I have to say, I was not expecting to love this book. Like it maybe, or more likely to be disappointed halfway through and feel obligated to finish it. It is not a perfect book by any means, and yet here I sit having finished the novel (in two days), and I am temporarily at a loss for words.
The Girl You Left Behind is about two women: One living in a German occupied town in France in WWI, the other a mourning widow in modern London. Both of them have lost the men they loved; one is off fighting a war with no word if he is dead or alive, the other died suddenly much too young.
The first part of the book is dedicated to Sophie, the Frenchwoman whose town has been occupied by Germans in World War I. Her husband, who is now off fighting in the war, was a painter. He had painted a portrait of Sophie in their happier days, and it now hung in her family’s hotel, reminding Sophie that she wasn’t always a skeletal being of fear and hunger. When the Germans commandeer the hotel, having Sophie and her sister cook for them every night, the painting catches the eye of the Kommandant, a man feared by the villagers.
Later we are confronted with a jolting change in time. Suddenly we are in England in modern times and introduced to Liv, who is now somehow in possession of the painting. She is a widow, struggling to move on, and clings to the painting as an emotional support. When she finally meets a man she thinks she could fall in love with, she learns he works for a company that restores paintings stolen in wartime to the families they belong to, and that her painting, The Girl You Left Behind, is being claimed by the family of the man who originally painted it.
This novel is two in one: a historical fiction account of what it was like to live in German occupied territory during WWI and the horrors that brings with it, and a modern court case driven thriller/mystery in the second half. In the beginning I wasn’t sure how I liked how lopsided it seemed to be…you never meet the present day characters until around halfway through the book, and then closer to the end it flips back and forth again a few times, but somehow it works.
I was reading the first half of Gone With the Wind (about the American Civil War) while listening to this novel on audio, and I think the wartime stories had a greater effect on me in both novels because of that. Both were terrible, bloody wars and it was difficult at times to read about them. It is quite graphic as it details the horrors of war…not gore from the front lines, but the starvation, pure fear, and destruction of a way of life that existed for those left behind.

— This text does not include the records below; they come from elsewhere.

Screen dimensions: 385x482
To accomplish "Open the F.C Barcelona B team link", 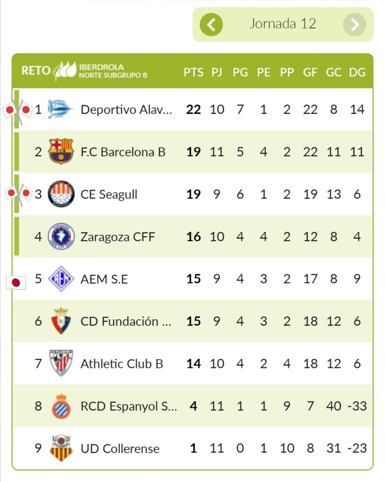I will 123,152.
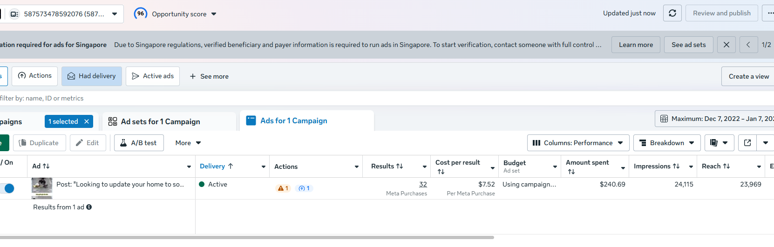This screenshot has width=774, height=247.
Task: Toggle the Active ads filter
Action: [x=153, y=76]
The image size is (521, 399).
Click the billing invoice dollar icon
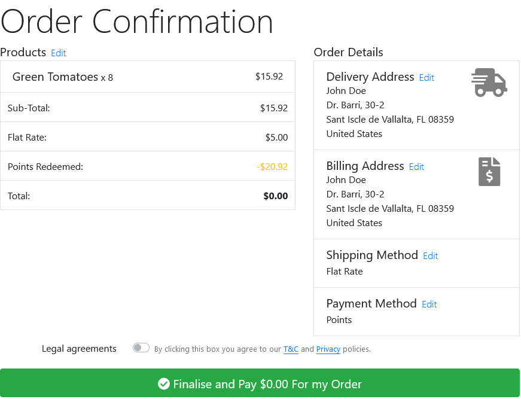point(489,172)
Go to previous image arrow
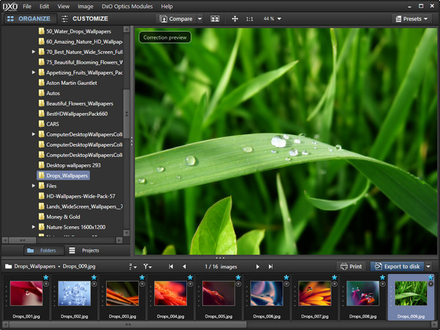 [x=184, y=266]
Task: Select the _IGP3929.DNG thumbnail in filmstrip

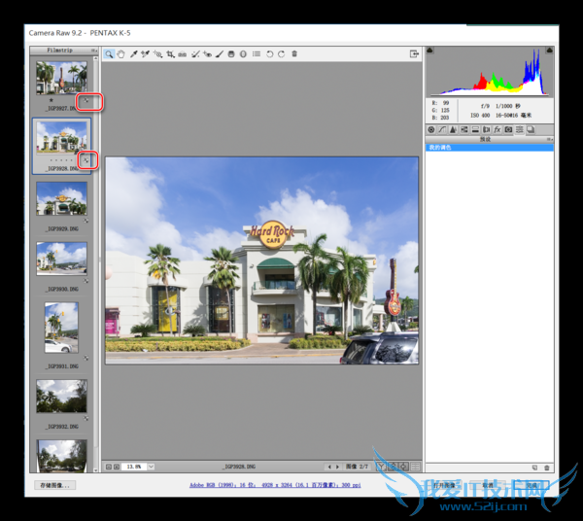Action: coord(61,200)
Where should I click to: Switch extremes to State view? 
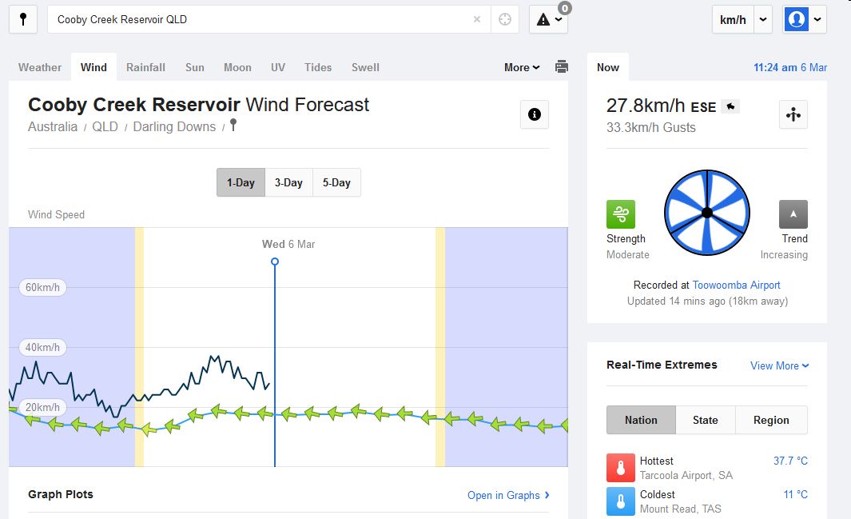pyautogui.click(x=706, y=420)
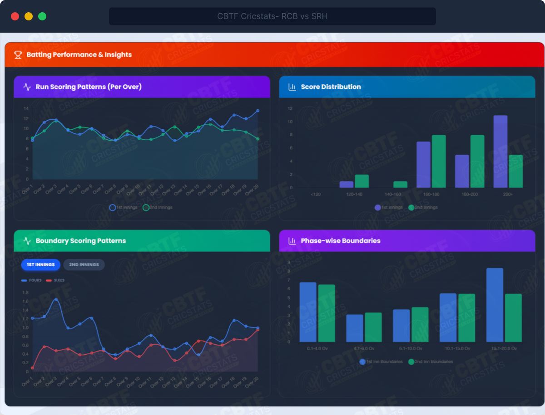Click the green macOS maximize window button
The width and height of the screenshot is (545, 415).
coord(42,16)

*some spoilers in the following paragraph*
The modern piece wasn’t quite as good. To me it felt a lot more formulaic and bordered on unrealistic at times. Would Liv really have blatantly dug her heels in on the matter of keeping her painting without even considering the possibility of giving it back to the rightful family at all? I feel like there would probably have been moments of doubt whether she was doing the right thing, espcecially as those around her began to question it (and when she completely cut out Paul without even pretending to listen to what he had to say seemed odd to me, as they had really spent a lot of time together up to that point). Also how was Liv actually paying for everything? I feel like it was super improbable that she’d be able to get as far as she did financially from the spot she was in at the beginning (who would give her a second mortgage with so little money in the bank and presumably terrible credit). Why did Moe suddenly decide she wanted some space from her? And right when Liv needed her resilience and friendship the most? Because it made the dramatic timing of the plot right, that’s why. It was a little disappointing being able to see the blueprints behind the novel as I read, but those are my only complaints! Overall it was still a very good book and I will probably read it again one day.

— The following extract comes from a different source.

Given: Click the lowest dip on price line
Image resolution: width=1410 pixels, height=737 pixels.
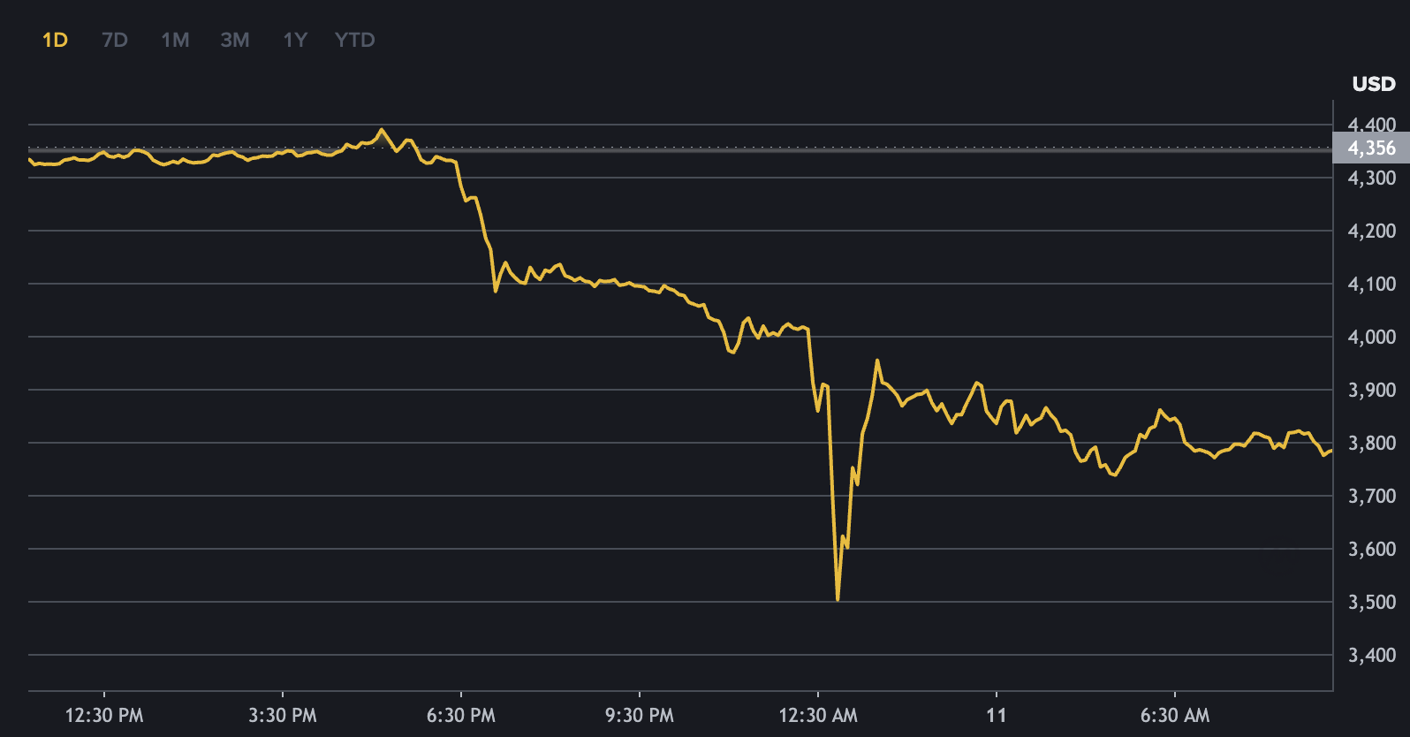Looking at the screenshot, I should [838, 599].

My favorite character was Moe. Not only did she serve as the quirky silly friend, but she was just such a character! I could imagine her so clearly in my mind, and yet she was always surprising me. I loved how she came back into Liv’s life at the right moment and was able to bring her back to life a little bit, just by being there.
I would definitely recommend this book to a friend, as it was recommended to me. I have to say I enjoyed this book much more than Me Before You, and it gives me hope that Jojo Moyes has written other good books I’d enjoy. Any suggestions on what I should read next??